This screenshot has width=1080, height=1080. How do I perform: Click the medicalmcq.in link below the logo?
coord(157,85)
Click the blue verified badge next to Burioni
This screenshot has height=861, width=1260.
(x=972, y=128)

* * *

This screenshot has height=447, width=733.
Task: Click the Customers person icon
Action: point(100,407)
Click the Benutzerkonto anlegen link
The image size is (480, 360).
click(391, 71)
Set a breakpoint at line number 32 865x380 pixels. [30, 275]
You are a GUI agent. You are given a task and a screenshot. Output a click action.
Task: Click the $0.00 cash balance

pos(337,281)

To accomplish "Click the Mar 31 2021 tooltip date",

Your goal
Working from the data above, extract solely the lines from the one containing "You are a GUI" through the one containing "Mar 31 2021", exactly as they appear, both included.

Result of the exercise
You are a GUI agent. You are given a task and a screenshot. Output a click action.
Task: Click the $0.00 cash balance

pos(337,281)

To accomplish "Click the Mar 31 2021 tooltip date",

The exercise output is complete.